* [抜粋本文]

------------------------

先ほどの新人コーチは、直感が大事であるとの私の言葉に対して、「自分はどのぐらい直感があるかないかわかりません」といいました。ちょうど営業同行した後だったので彼に聞きました。
「今日お会いした部長、会った瞬間どんな人だと思った?」
「会った瞬間ですか......う~ん、隙がない人だなと」
「他には?」
「う~ん......失敗するのがすごく嫌いで、部下に1から10まで自分のやり方を指示するタイプにも見えました」
「部下は部長のことをどう思っていると思う?」
「いざというときに責任を取ってくれる人ではあるけれど、一方で話しかけにくい人と思っているんじゃないでしょうか」
「他にはどんな強みがあると感じた?」
「決して最後まで諦めない人だなと」
「ほら、直感はあるでしょ」
「そうですね」
直感というのは、決して誰かに与えられた特別な能力ではありません。問題は、あるかないかではなくて、それに気づくか気づかないかです。私たちの「内臓」はアンテナとなって、何かを常に感じています。それを観ることに意識を向けさえすれば、それを感受することは可能です。ただ、意識は一回に一箇所しかいかないという特性がありますから、頭で分析し始めれば、感じているものが感じられなくなります。

------------------------

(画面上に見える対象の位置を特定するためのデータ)
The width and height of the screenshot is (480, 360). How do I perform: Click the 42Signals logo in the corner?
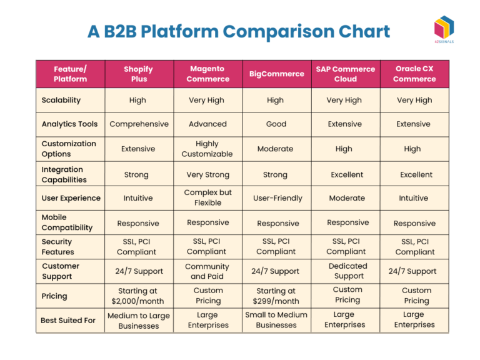coord(444,29)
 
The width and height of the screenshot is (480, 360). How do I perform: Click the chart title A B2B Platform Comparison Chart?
coord(239,31)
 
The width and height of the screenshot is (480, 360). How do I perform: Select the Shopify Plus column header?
coord(138,74)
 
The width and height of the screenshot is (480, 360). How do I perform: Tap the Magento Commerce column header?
coord(208,74)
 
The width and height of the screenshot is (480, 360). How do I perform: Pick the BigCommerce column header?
coord(276,74)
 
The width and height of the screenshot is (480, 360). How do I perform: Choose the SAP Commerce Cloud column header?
coord(345,74)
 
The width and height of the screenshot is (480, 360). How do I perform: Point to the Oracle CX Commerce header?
coord(414,74)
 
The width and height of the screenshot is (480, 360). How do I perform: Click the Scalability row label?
coord(61,100)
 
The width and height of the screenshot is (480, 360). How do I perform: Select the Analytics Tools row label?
coord(69,124)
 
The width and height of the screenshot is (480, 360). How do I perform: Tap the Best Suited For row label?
coord(68,320)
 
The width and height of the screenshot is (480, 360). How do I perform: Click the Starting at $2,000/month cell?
coord(138,296)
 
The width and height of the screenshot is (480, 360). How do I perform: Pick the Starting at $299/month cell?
coord(276,296)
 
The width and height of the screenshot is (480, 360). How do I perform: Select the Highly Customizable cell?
coord(207,149)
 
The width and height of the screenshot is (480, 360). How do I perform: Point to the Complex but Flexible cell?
coord(208,198)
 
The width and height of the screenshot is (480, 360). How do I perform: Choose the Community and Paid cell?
coord(208,271)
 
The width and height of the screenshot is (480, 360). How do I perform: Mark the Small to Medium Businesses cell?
coord(276,320)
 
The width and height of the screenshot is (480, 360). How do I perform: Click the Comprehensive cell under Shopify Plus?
coord(139,124)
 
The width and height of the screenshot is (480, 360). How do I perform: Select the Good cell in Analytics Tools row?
coord(276,124)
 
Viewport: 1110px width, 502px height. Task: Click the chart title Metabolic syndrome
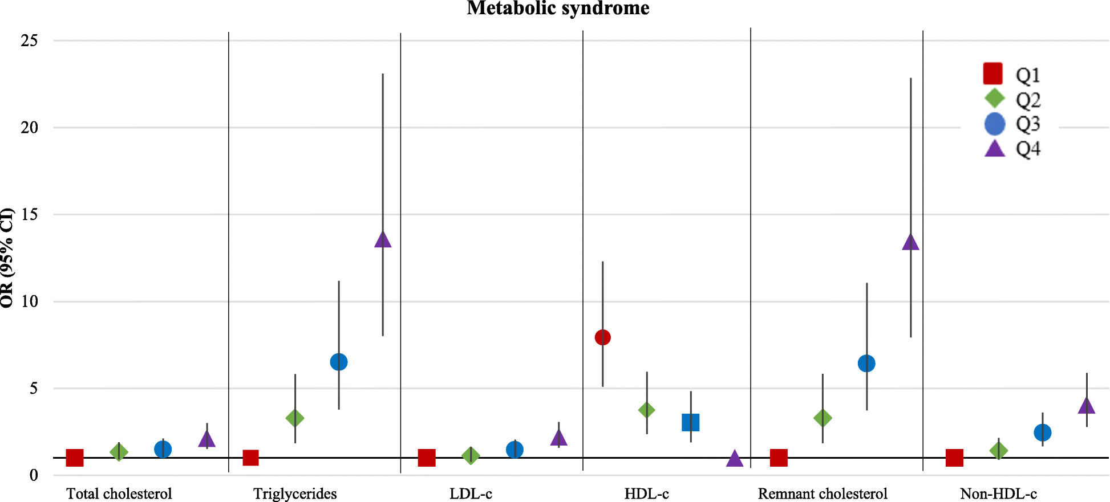pyautogui.click(x=558, y=8)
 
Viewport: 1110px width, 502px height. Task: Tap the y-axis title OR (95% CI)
pyautogui.click(x=7, y=258)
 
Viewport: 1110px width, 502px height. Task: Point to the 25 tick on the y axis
pyautogui.click(x=29, y=40)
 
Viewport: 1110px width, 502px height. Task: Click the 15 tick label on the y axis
pyautogui.click(x=29, y=214)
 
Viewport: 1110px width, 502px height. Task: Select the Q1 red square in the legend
pyautogui.click(x=993, y=74)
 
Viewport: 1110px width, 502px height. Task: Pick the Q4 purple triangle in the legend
pyautogui.click(x=995, y=149)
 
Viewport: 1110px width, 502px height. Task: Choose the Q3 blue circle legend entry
pyautogui.click(x=995, y=124)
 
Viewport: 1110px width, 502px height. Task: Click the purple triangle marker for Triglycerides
pyautogui.click(x=383, y=240)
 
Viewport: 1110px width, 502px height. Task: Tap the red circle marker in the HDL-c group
pyautogui.click(x=602, y=337)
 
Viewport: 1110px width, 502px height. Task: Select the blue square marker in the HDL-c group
pyautogui.click(x=690, y=422)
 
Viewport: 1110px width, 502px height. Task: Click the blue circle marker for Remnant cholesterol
pyautogui.click(x=866, y=363)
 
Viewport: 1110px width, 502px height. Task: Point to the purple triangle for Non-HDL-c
pyautogui.click(x=1086, y=406)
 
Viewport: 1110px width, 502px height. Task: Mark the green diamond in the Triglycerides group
pyautogui.click(x=295, y=418)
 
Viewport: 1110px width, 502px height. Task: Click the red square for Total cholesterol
pyautogui.click(x=75, y=458)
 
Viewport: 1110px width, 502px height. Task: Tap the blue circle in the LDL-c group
pyautogui.click(x=515, y=450)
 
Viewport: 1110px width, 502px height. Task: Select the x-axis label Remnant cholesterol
pyautogui.click(x=823, y=493)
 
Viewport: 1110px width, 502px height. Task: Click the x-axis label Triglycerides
pyautogui.click(x=295, y=493)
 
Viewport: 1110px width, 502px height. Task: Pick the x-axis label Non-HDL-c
pyautogui.click(x=998, y=493)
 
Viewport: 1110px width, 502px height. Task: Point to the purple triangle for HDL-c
pyautogui.click(x=735, y=459)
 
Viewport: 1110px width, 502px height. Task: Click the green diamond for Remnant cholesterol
pyautogui.click(x=823, y=418)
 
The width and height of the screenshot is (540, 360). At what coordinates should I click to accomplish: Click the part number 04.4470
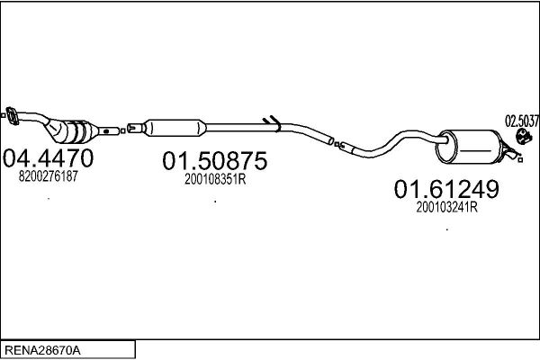click(48, 158)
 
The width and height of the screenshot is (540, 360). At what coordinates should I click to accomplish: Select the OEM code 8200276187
click(49, 176)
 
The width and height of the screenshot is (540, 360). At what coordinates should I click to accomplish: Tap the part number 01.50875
click(215, 161)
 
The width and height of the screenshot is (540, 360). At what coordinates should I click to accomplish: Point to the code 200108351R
click(215, 179)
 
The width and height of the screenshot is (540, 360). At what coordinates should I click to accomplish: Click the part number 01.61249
click(446, 189)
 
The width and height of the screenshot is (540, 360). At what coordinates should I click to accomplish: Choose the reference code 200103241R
click(446, 208)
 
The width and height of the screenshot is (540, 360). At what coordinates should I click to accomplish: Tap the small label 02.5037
click(522, 122)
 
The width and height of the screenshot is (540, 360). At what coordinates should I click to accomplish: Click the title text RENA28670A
click(42, 351)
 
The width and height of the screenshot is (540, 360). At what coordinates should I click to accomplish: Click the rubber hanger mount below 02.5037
click(524, 137)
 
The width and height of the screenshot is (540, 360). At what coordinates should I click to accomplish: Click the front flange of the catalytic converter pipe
click(13, 116)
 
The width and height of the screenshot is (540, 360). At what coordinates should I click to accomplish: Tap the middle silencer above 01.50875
click(175, 128)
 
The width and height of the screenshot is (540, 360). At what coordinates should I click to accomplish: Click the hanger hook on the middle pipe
click(272, 121)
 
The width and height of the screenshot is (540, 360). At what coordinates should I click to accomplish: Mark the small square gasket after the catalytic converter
click(123, 130)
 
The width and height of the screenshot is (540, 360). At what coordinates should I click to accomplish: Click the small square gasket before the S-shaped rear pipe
click(337, 144)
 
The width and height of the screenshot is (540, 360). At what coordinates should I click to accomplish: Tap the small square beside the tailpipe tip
click(521, 160)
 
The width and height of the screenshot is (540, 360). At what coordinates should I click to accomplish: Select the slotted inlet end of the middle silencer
click(135, 128)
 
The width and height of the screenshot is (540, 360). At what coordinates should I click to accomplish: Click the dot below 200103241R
click(447, 230)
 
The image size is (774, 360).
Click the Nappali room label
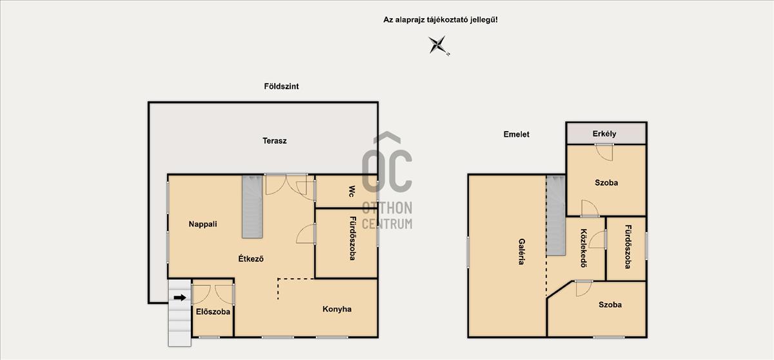203,225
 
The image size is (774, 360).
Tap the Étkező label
251,259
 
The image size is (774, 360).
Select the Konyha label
337,309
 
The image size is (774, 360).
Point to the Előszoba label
213,312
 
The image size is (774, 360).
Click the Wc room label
352,192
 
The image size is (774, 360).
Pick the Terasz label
274,141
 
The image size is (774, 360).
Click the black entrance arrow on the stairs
180,297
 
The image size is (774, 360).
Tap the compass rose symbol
439,45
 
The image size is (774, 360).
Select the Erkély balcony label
604,134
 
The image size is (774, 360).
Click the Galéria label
521,252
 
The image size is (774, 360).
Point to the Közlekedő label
584,248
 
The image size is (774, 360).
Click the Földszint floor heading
281,86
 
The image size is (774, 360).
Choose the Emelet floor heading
516,134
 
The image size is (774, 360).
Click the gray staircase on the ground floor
252,206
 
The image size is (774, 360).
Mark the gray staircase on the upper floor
555,215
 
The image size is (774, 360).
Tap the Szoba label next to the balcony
606,183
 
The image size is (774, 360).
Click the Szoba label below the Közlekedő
610,305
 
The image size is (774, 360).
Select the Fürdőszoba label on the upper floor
628,246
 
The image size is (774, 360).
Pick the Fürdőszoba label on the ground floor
352,239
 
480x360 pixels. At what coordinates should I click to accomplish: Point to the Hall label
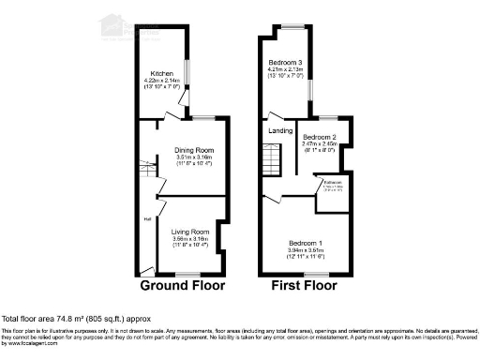click(x=147, y=219)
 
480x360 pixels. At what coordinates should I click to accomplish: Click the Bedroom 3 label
click(x=289, y=61)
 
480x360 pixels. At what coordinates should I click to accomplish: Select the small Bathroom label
click(x=333, y=182)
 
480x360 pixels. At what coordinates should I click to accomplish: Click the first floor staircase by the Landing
click(x=270, y=160)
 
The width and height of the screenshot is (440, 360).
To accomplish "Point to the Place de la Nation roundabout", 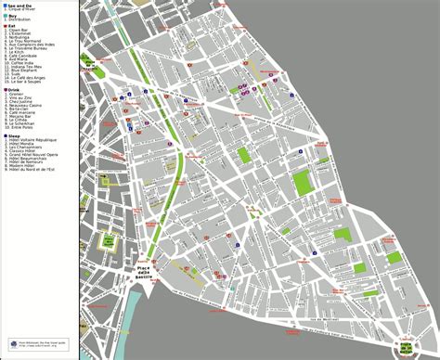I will (x=407, y=346).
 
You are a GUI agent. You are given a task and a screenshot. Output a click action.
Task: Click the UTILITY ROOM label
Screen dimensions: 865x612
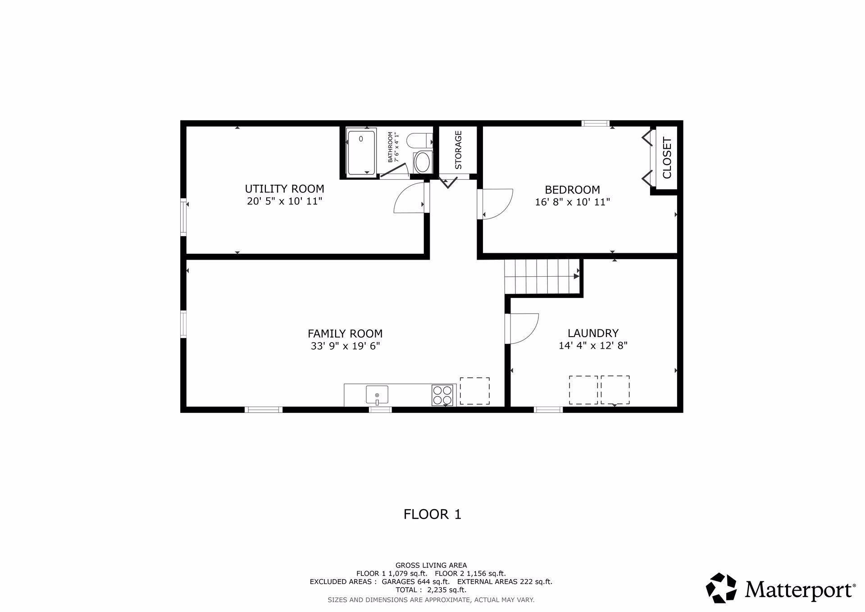click(284, 188)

------------------------

* [取り組む課題]
a) 直感についての文章によると、直感に関して問題となるのは何ですか。
b) 直感についての文章のうち、「直感というのは、決して誰かに」から「ものが感じられなくなります。」までのすべてを、一字一句変えずに打ち直してください。
c) 直感についての文章の最後の文に続く内容を書いてください。

* [課題の解答]
a) 直感があるかないかではなく、それに気づくか気づかないかです。

b)
直感というのは、決して誰かに与えられた特別な能力ではありません。問題は、あるかないかではなくて、それに気づくか気づかないかです。私たちの「内臓」はアンテナとなって、何かを常に感じています。それを観ることに意識を向けさえすれば、それを感受することは可能です。ただ、意識は一回に一箇所しかいかないという特性がありますから、頭で分析し始めれば、感じているものが感じられなくなります。

c)
もちろん経験のある人が、その領域において生み出す直感は、経験のない人よりも質の高いものとなるでしょう。美術を知らない人よりも知っている人が美術品に対して生み出す直感の方が、信憑性が高いのは当然です。ただ、対象が人の場合、ほとんどの人は直感を生み出すのに必要な経験はもっていると思います。あとはそれに気づくか気づかないか。
ぜひ目の前の人を見て、改めて見て、自分の中にどんな直感が生まれるかを観てみてください。